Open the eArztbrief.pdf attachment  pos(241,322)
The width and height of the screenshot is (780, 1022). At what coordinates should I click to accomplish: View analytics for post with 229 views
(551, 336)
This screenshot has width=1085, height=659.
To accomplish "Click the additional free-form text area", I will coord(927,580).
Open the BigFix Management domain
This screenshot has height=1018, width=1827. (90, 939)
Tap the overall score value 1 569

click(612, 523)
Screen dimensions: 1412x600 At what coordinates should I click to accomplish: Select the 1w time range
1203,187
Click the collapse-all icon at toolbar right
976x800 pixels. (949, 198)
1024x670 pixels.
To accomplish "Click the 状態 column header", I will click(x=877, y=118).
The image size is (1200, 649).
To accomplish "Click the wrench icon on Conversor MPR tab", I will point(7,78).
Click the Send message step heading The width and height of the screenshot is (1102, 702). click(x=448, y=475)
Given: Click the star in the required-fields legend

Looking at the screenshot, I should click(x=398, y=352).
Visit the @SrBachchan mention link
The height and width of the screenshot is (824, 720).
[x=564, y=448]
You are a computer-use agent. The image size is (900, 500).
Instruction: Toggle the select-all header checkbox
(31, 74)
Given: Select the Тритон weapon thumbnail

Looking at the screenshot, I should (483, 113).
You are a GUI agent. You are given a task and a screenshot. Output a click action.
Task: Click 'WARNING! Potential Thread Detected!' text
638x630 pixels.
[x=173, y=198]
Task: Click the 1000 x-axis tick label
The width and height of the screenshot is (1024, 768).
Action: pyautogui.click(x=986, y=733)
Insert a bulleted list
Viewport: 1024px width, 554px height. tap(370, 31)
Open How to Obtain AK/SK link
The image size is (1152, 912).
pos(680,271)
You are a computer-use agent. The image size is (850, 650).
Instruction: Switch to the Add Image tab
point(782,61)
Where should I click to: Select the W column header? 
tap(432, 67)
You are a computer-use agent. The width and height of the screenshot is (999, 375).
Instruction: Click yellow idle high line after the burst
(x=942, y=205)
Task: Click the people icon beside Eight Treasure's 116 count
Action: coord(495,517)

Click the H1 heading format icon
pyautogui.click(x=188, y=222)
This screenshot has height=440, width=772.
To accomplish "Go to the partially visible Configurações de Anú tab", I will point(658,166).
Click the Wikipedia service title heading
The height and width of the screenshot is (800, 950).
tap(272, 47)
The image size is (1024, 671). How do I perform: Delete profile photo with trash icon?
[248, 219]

________________________________________

__About this task__:
Take the records above and return, word for word, only the lines that fall from the line with "Given: Select the Тритон weapon thumbnail" to the line with "Task: Click the 1000 x-axis tick label", both of them included.

__Written response__:
Given: Select the Тритон weapon thumbnail

Looking at the screenshot, I should (483, 113).
You are a GUI agent. You are given a task and a screenshot. Output a click action.
Task: Click 'WARNING! Potential Thread Detected!' text
638x630 pixels.
[x=173, y=198]
Task: Click the 1000 x-axis tick label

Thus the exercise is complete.